No it's not normal, or necessary, but it is suffocating and bloody irritating.

Soberanne · 31/07/2021 17:40

Not normal at all. Tell him and wait for his reaction. If he continues its a fed flag. I would also start ignoring his calls or tell him not to call till a certain time.

atlastifoundit · 31/07/2021 17:40

Oh crikey, don't stand for that nonsense. He has massive trust issues and it isn't going to get better.

The faux concerned 'I was worried about you' is utter cobblers and is passing the buck onto you, and making you responsible for his feelings and actions.

I'd dump him if I were you.

atlastifoundit · 31/07/2021 17:43

Have you tried a text - 'I am working, so please stop interrupting me'?

BackforGood · 31/07/2021 17:47

Not normal in my world.

Though you've sort of made it more 'acceptable' by going along with it.

I would make it clear that from now on, you will not answer during your work hours because you are...... working. Then stick to it.

then, I'd have to tackle it at all other points. I'd have to make it clear I do NOT appreciate being interrupted every hour.

In truth though, I'm not sure I'd want to be in a relationship with someone who thought this was normal. We clearly wouldn't be compatible.

AttilaTheMeerkat · 31/07/2021 17:47

End this relationship before he further starts controlling you like he is now. There is no happy future for you in this relationship.

HollowTalk · 31/07/2021 17:50

That would drive me demented. It would be very interesting to hear from his ex's point of view.

pitterpatterrain · 31/07/2021 17:51

Wow, from my POV completely weird. Aren’t you just busy? How do you get anything done?

Honestly would be putting onto do not disturb

Wjevtvha · 31/07/2021 17:53

No not normal. Before DH and I moved in together we’d talk briefly before work, after for a bit longer and in between the odd text and a goodnight text. What do you even talk about?

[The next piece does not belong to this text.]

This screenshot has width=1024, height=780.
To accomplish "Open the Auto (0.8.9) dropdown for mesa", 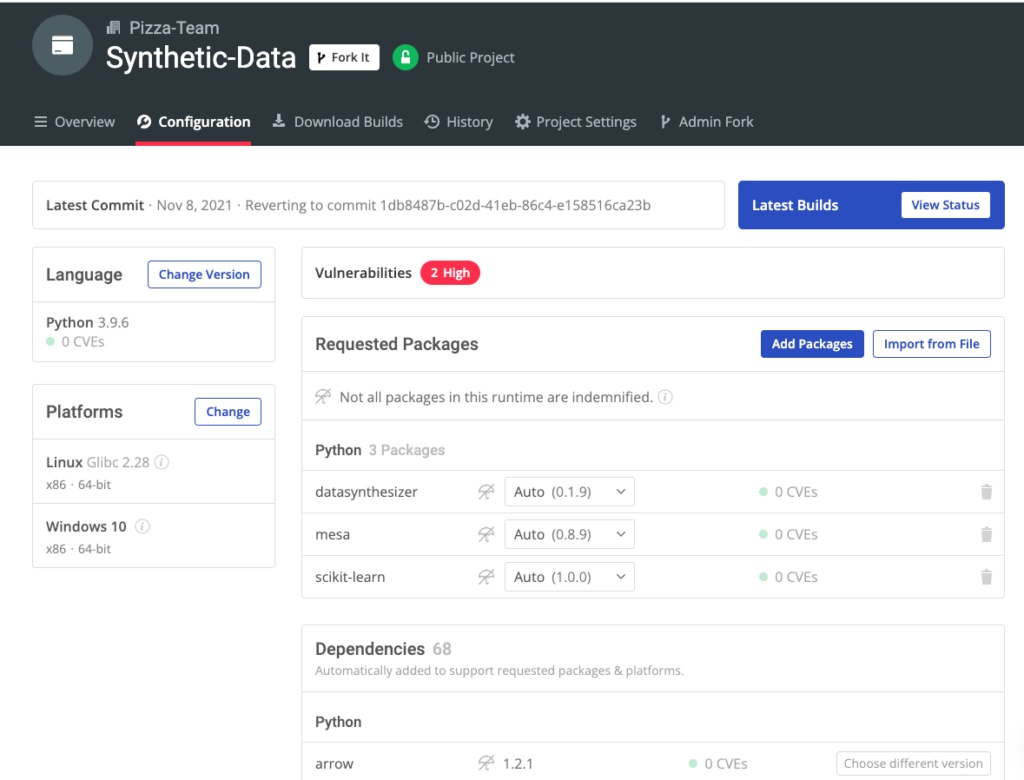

OrchestraOfWankery · 31/07/2021 17:57

@AttilaTheMeerkat

End this relationship before he further starts controlling you like he is now. There is no happy future for you in this relationship.
My view too. We know how this scenario plays out.
SeaShoreGalore · 31/07/2021 17:58

Have you tried asking what he's worried about? Worried you're fucking someone else at 2pm on a workday?

girlmom21 · 31/07/2021 17:58

I'm exhausted just thinking about speaking to my OH on the phone 10 times a day!

BringOnTheOtherWorlders · 31/07/2021 17:59

How long have you been together and how long has this been going on?

Sounds suffocating.

Spudina · 31/07/2021 18:02

Its controlling. Needs to know where you are at times and this “I was worried” is bullocks. You need to have a word. Better yet, dump him. It will only get worse.

unfortunateevents · 31/07/2021 18:02

How many times has he called you today? What the heck does he find to talk about that often?!